Members of the Dental Hard Tissue Laboratory are currently investigating aspects of human evolution and development that have been the subject of considerable paleoanthropological debate. Harvard graduate student Kate Carter has assessed claims about the significance of external (non-metric) dental characters for reconstructing evolutionary relationships among hominin fossils, concluding that additional evidence is needed to discern how the newest hominin species Australopithecus sediba relates to australopiths and members of the genus Homo (Carter et al., 2014). We have also completed studies of molar formation and tooth eruption in captive and wild chimpanzees, demonstrating that tooth formation and eruption standards had previously been overestimated in our closest living relative (Smith et al., 2007b, 2010b). Recent work includes the first longitudinal observations of first molar (M1) emergence and feeding behavior (including nursing) in several infants (Smith et al., 2013).
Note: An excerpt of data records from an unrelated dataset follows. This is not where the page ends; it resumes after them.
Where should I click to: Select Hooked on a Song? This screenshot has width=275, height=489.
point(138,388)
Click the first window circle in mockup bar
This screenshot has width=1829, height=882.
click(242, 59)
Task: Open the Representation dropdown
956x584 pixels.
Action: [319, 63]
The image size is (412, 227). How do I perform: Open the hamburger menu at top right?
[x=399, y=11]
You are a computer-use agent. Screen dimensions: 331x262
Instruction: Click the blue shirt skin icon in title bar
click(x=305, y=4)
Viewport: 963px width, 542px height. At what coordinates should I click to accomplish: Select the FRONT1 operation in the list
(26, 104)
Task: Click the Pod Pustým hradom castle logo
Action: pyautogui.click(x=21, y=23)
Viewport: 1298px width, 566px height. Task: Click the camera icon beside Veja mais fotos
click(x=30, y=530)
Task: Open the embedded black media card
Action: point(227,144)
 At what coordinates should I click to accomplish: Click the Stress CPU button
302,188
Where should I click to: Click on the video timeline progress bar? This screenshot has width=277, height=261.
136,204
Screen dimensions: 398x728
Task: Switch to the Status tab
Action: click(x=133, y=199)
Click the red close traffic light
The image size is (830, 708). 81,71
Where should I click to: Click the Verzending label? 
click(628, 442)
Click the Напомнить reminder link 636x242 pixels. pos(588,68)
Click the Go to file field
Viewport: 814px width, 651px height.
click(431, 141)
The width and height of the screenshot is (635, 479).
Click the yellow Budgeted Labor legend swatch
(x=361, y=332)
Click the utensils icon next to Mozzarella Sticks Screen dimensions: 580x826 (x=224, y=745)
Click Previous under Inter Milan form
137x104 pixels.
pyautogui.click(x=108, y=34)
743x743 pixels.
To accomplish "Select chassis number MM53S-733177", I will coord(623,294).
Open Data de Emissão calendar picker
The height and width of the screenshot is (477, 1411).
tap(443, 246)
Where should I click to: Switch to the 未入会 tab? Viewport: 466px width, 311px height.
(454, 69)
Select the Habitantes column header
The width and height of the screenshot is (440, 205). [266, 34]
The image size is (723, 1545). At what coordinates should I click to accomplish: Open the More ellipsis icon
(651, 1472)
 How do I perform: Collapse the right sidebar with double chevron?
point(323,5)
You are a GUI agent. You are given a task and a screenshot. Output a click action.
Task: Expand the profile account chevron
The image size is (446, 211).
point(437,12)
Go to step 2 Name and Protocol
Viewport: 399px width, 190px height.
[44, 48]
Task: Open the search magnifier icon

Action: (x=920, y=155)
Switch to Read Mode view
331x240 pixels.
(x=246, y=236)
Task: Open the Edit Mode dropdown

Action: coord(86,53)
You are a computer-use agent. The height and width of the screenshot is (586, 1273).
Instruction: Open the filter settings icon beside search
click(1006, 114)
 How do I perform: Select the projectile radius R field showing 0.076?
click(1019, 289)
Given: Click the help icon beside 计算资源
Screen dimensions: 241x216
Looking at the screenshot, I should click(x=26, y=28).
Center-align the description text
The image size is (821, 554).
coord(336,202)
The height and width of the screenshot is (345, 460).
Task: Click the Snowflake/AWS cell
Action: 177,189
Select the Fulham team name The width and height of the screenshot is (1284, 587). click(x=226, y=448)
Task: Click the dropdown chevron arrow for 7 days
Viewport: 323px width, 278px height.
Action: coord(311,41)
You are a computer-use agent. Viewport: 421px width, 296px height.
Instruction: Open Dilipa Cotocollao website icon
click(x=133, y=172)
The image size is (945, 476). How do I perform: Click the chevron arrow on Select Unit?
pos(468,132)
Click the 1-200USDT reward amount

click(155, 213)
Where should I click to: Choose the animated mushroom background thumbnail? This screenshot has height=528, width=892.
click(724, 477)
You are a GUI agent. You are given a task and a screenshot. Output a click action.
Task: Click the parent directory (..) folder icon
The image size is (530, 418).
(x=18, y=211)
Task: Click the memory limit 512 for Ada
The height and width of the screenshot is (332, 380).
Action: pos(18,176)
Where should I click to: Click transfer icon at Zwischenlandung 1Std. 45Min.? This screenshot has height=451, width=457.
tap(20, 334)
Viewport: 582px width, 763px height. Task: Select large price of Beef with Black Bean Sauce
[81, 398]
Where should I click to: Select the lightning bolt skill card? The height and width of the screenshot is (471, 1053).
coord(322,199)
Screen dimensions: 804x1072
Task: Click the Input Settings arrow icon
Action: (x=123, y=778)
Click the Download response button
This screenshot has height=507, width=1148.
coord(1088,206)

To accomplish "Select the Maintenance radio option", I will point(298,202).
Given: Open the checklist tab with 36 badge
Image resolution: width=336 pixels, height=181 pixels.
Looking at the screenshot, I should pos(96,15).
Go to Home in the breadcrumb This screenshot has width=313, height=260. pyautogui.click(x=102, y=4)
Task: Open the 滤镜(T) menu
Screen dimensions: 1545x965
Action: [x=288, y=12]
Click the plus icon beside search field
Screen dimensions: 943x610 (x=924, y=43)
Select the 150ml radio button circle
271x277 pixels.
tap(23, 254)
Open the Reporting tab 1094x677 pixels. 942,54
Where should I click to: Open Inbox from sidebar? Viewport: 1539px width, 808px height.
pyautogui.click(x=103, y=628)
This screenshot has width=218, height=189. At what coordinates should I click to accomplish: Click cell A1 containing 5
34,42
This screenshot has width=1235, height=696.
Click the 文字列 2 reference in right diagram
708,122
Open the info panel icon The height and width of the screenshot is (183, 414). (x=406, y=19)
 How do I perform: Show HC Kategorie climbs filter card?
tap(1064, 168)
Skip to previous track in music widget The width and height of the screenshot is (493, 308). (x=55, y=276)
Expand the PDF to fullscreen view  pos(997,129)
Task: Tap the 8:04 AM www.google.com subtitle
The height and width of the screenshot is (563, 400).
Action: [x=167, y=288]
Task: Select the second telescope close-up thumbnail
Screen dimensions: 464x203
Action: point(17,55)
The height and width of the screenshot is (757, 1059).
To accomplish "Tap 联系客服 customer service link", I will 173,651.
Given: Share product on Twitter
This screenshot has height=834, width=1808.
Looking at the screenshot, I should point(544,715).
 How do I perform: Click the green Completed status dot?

This collaboration with Harvard University primatologists Richard Wrangham and Zarin Machanda represents an important revision in our understanding of the relationship between tooth development and primate life history, as an influential theory posited that primate M1 emergence is coincident with the cessation of nursing, and thus could be used to predict weaning age in juvenile hominins with emergent first molars. However, we demonstrated that five wild chimpanzees continued to nurse for a year or more after their M1s emerged, and that M1 emergence in these individuals appears to relate to the development of adult feeding behaviors rather than the reproductive behavior of their mothers. On-going projects aimed at elucidating aspects of human evolution include studies of the predictive power of first molar emergence for predicting life history variables in living humans and chimpanzees, as well as studies of the relationships among dental development, life history, and phylogeny among congeneric primate species.